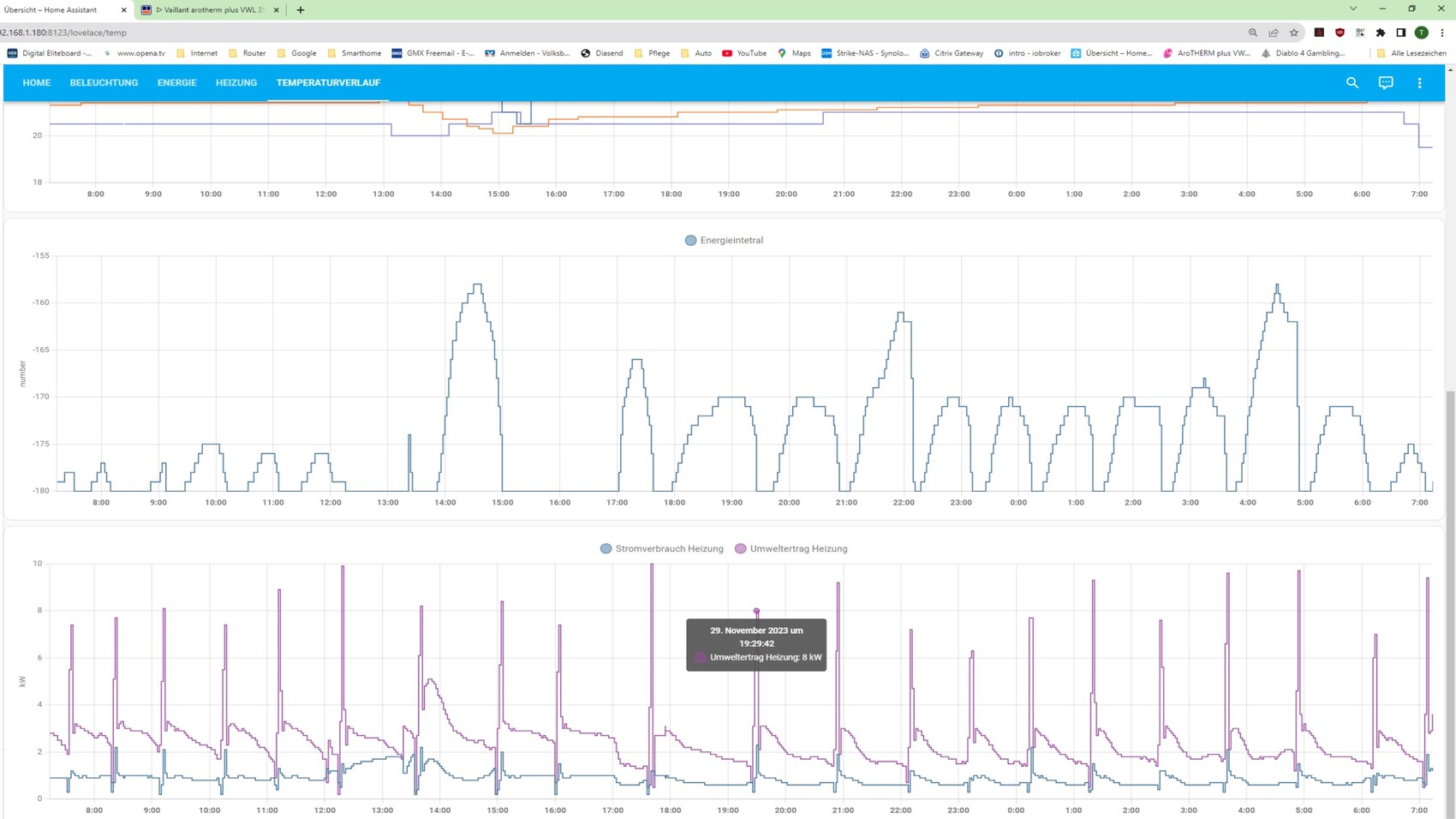The width and height of the screenshot is (1456, 819).
Task: Open the YouTube bookmark
Action: [x=743, y=53]
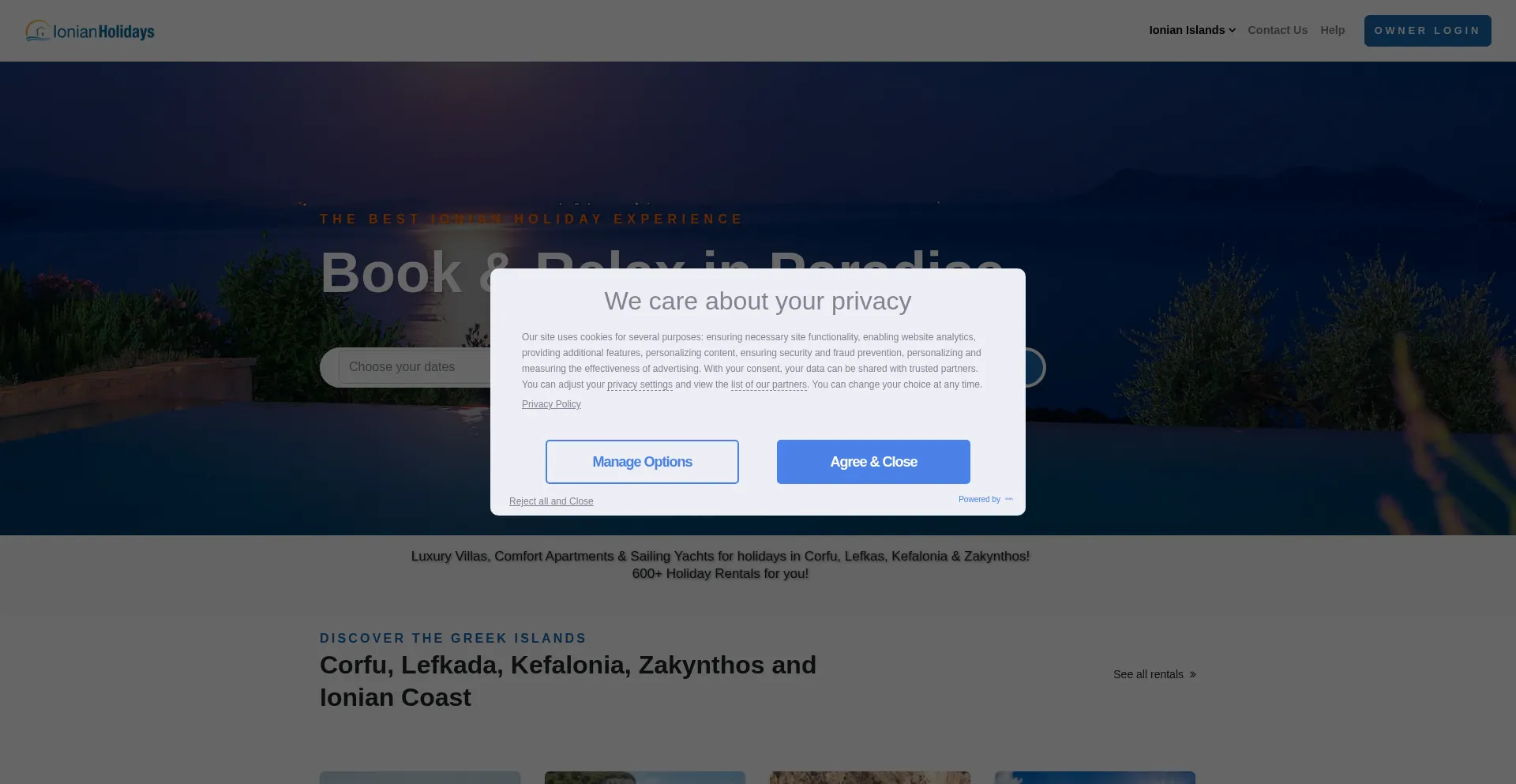The image size is (1516, 784).
Task: View the list of our partners
Action: pyautogui.click(x=768, y=385)
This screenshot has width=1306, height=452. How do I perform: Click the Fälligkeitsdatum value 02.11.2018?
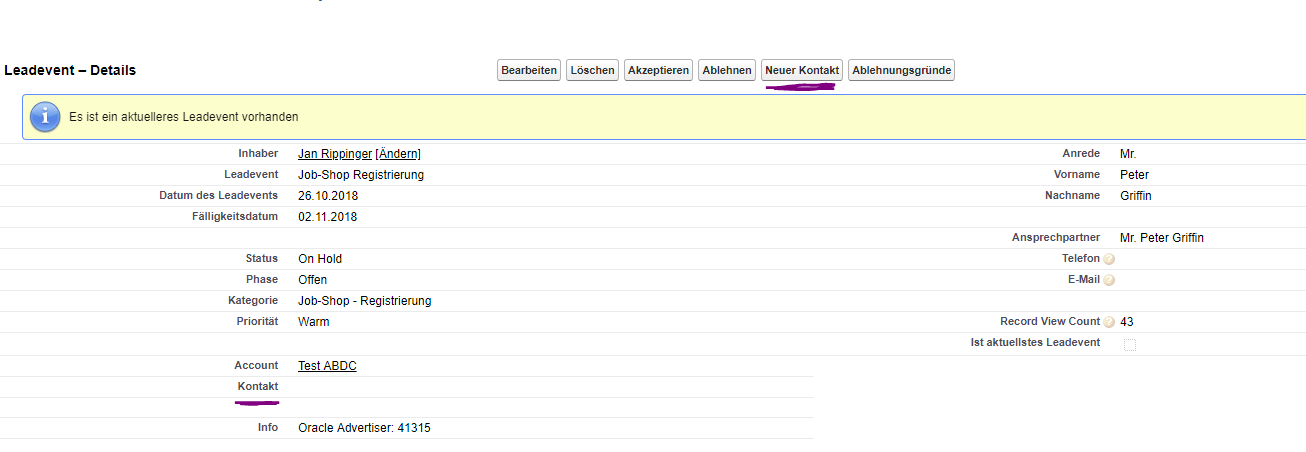[327, 217]
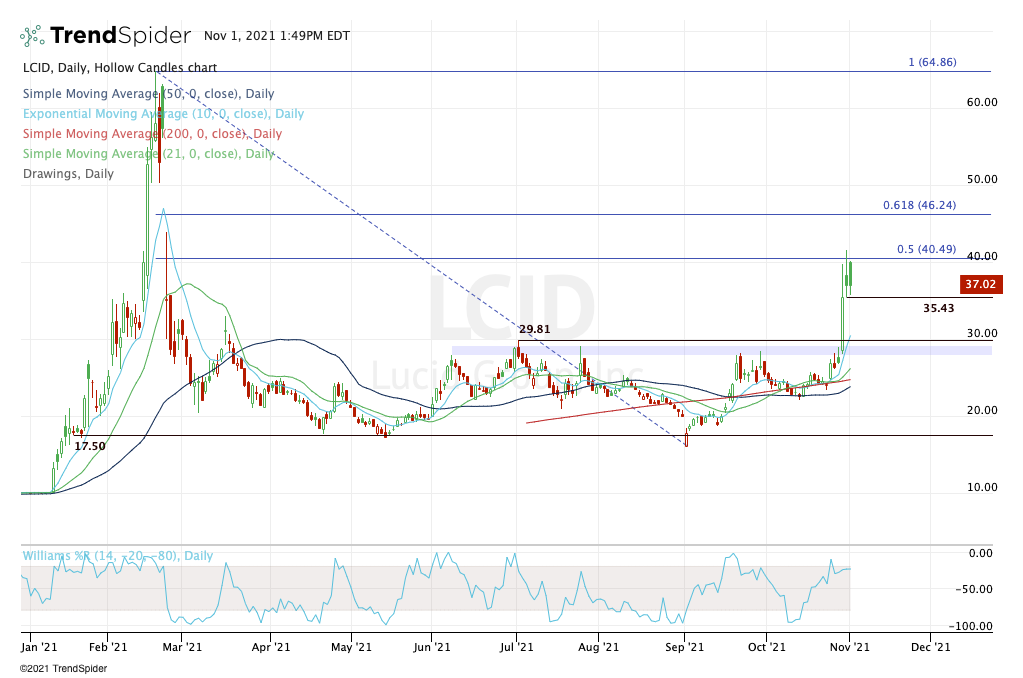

**Required action:** Please write out exactly the lines from the one holding "This screenshot has" through the last line of the material above, both included, as a copy without pictures.

**Exercise result:**
This screenshot has width=1306, height=452. How do I perform: Click the Fälligkeitsdatum value 02.11.2018?
[327, 217]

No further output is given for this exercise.